En 2013, on peut donc penser que la procédure d’agrément va s’achever bientôt de façon positive (Ledford, 2013). Sans pour autant que des aspects de la commercialisation de saumon ne soulèvent des questions. Par exemple pour la FDA ce saumon ne présente pas de risque environnemental majeur tant qu’il est élevé à terre, dans des réservoirs clos. Le risque d’évasions intempestives d’individus élevés dans les parcs en mer et qui risqueraient de « polluer » le génome des saumons sauvages n’est cependant pas « une vue de l’esprit  ». En effet, des résultats communiqués récemment par des chercheurs norvégiens (Nature 536) montrent la présence de marqueurs génétiques provenant de saumons de « fermes » d’élevage dans le génome de 21 562 saumons atlantiques sauvages (Salmosalar) provenant de 147 sites autour de la Norvège. Quelle garantie existe que les élevages seront toujours conduits à terre dès lors qu’AquaBounty Technologies pourrait être amenée à commercialiser non pas les poissons OGM eux-mêmes mais leurs œufs à des éleveurs de pays étrangers, au Canada, au Chili, en Argentine ou en Chine ?

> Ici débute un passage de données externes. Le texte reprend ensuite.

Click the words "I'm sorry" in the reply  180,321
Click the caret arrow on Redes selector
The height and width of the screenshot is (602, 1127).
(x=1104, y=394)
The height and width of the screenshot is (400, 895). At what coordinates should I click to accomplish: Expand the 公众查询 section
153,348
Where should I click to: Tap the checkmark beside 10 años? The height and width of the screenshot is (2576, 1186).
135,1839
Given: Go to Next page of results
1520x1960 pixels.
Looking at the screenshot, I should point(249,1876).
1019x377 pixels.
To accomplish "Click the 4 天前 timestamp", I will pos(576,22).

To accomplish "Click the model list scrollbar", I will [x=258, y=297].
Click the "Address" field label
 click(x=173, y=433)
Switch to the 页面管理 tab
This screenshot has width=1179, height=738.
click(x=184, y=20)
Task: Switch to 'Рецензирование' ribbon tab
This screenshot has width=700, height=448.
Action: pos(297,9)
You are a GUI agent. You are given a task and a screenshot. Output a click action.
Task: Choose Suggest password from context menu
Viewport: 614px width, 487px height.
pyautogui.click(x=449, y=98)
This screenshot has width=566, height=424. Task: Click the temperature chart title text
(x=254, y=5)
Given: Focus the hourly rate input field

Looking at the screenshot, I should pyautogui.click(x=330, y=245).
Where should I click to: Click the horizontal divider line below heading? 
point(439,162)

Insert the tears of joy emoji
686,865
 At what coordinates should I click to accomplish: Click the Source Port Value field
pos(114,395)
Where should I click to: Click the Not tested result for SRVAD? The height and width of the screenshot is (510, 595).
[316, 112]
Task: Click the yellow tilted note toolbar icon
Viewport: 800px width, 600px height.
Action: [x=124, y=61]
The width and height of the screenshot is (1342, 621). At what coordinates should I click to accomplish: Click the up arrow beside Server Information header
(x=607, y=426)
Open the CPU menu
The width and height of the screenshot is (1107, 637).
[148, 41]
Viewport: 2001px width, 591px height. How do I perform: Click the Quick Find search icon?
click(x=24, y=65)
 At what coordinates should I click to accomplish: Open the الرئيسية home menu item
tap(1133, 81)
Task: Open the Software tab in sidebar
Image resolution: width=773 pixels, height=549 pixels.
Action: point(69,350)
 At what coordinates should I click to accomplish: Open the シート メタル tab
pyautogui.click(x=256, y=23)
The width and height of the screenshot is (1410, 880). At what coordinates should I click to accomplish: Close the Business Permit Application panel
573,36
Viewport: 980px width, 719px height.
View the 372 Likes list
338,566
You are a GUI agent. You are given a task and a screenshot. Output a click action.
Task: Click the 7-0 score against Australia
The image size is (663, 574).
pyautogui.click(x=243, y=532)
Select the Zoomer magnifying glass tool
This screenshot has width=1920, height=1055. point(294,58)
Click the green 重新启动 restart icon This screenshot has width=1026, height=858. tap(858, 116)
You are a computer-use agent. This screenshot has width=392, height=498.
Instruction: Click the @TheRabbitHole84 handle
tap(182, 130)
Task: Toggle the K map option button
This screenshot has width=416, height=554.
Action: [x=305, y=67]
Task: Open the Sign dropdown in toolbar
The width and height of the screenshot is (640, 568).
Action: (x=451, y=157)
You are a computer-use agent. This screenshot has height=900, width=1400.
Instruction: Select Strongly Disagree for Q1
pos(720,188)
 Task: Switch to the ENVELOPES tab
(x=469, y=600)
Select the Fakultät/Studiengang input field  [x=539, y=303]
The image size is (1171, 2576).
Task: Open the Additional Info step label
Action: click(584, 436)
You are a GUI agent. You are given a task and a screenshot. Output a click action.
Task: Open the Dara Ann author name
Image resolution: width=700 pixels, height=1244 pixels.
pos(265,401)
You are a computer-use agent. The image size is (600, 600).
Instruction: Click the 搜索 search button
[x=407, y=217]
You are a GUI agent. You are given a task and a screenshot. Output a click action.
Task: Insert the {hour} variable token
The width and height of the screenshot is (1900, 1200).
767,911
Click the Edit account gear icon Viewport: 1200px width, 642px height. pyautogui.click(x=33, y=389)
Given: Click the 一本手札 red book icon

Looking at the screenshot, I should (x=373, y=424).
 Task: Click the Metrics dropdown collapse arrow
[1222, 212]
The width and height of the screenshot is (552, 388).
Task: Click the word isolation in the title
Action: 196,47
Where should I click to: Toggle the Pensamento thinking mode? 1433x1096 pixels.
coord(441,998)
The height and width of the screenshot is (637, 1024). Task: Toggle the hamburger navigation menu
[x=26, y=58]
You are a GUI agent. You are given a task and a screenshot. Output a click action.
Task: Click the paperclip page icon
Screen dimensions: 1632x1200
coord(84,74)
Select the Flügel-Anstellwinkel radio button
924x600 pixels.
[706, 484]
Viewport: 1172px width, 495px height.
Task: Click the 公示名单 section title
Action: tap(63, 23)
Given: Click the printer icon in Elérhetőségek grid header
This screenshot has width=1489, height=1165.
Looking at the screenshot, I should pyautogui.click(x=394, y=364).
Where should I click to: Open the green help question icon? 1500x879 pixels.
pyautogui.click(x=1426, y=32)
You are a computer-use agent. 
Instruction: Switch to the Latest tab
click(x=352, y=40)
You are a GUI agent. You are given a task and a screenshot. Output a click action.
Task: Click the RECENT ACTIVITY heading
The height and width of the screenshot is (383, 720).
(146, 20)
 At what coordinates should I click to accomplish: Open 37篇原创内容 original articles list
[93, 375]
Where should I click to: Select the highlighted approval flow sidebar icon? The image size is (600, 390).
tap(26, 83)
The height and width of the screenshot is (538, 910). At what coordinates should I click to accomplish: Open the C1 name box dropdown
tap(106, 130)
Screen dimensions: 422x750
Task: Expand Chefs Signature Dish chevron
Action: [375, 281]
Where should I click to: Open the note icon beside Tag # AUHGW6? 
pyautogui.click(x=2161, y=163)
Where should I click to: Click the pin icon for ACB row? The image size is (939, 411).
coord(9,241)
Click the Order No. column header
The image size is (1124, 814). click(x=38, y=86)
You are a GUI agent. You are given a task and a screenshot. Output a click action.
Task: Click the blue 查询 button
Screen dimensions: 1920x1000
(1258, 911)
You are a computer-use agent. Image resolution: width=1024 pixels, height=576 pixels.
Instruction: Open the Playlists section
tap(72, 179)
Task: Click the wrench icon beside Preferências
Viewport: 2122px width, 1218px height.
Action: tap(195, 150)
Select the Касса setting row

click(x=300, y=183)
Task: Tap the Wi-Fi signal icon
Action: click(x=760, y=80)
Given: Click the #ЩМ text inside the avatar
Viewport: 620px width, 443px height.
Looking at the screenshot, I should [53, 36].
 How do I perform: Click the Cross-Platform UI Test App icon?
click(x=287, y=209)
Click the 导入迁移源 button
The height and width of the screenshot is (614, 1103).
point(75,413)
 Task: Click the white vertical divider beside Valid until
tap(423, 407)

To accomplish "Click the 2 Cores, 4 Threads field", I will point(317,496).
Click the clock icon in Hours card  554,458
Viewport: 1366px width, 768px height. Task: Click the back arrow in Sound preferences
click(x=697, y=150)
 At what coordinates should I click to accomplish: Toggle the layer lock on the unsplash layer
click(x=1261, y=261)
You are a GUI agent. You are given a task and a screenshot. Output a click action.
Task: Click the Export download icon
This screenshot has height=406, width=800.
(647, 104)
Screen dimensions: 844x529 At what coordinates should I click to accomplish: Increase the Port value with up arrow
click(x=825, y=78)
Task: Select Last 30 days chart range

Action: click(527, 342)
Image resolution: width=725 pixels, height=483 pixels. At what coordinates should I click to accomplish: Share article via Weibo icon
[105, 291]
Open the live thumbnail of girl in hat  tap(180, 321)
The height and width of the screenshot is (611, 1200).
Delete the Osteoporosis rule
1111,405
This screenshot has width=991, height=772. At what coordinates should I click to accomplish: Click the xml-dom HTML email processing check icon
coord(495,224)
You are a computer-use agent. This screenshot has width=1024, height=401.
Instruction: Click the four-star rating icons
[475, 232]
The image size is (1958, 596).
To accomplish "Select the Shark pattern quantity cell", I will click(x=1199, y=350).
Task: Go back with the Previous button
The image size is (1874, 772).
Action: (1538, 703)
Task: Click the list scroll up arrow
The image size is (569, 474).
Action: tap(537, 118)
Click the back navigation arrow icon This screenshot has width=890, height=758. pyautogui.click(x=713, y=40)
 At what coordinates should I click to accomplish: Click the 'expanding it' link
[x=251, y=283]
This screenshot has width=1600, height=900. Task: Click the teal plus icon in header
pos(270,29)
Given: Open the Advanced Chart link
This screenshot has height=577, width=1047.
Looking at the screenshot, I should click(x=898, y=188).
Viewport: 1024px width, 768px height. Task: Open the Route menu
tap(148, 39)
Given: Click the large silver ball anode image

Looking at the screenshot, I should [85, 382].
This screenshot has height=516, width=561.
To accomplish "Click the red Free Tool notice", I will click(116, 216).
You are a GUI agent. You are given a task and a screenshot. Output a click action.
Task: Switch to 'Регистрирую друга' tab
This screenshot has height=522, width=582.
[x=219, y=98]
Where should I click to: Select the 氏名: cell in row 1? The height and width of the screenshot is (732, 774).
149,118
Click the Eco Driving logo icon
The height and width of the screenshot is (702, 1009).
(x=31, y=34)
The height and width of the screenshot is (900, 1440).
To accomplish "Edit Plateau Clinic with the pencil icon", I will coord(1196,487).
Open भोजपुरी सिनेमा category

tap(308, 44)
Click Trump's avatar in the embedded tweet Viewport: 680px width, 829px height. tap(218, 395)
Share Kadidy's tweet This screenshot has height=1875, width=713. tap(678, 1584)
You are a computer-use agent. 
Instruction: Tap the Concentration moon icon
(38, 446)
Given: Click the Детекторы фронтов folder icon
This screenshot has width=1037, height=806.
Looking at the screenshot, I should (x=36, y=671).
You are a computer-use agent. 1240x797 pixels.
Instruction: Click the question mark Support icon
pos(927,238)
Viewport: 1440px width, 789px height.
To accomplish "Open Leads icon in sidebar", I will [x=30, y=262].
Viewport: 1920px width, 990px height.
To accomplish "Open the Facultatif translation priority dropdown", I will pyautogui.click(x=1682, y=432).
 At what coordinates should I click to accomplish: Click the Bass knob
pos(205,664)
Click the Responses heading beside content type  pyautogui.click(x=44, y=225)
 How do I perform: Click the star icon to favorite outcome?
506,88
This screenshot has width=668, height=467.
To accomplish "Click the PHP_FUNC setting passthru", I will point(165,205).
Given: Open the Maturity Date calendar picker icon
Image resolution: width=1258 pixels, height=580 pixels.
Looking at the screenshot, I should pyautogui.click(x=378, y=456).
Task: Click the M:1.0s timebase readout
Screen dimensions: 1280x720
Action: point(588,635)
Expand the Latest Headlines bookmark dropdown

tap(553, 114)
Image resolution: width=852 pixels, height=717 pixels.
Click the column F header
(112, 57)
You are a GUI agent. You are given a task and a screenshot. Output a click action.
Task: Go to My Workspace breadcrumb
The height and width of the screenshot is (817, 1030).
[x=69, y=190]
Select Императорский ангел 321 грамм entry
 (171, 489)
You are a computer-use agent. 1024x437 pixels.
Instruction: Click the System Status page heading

Le 19  novembre 2015, la FDA autorise enfin la vente comme aliment le saumon AquAdvantage (Ledford,2015) sans d’ailleurs imposer qu’il soit labellisé comme étant un OGM. Au terme des 20 années qu’il a passées dans les limbes de la réglementation, ce saumon serait donc sur le marché. Certes, mais lequel ? En effet, malgré la décision prise en novembre par la FDA, les Américains ne mangeront pas ce poisson de sitôt car le 29 janvier 2016 cette même FDA a interdit les importations de saumon à croissance rapide produit par AquaBounty Technologies au Panama et au Canada (Nature, 530). Ce nouveau contretemps est consécutif à un texte de décembre 2015 émanant du Budget US qui interdit les ventes de ce poisson jusqu’à ce que la FDA décide s’il devrait être labellisé comme génétiquement modifié. Dans quel délai cette agence donnera-t-elle sa réponse ? Il est urgent que la commercialisation légale du saumon AquAdvantage apporte la preuve que l’entreprise AquaBounty Technologies a réussi ou non dans son projet.

On ne manquera sans doute pas d’être perplexe quant à la durée du « feuilleton  ». Certains commentateurs ont fait allusion à des interventions retardataires liées à des motifs autres que scientifiques ou juridiques cependant que d’autres, en défense, expliquent que la lenteur a résulté du caractère unique et nouveau que constituait la demande d’agrément de ce saumon OMG. Ce cas initial permettra-t-il à d’autres demandes d’agrément ultérieures d’aboutir plus rapidement ? En tout état de cause, en 2015 (Ledford,2015), la FDA refusait d’indiquer si d’autres demandes d’agrément d’animaux OGN étaient en cours d’examen. Qu’adviendra-t-il des procédures d’agrément concernant des animaux dont le génome aura été altéré autrement que par l’insertion de gènes étrangers, selon la technologie d’édition du génome dite CRISPR- Cas9 (voir revue n°86) par exemple ?

Alain Collenot

Article publié dans le numéro 91 de la revue Droit Animal, Éthique & Sciences.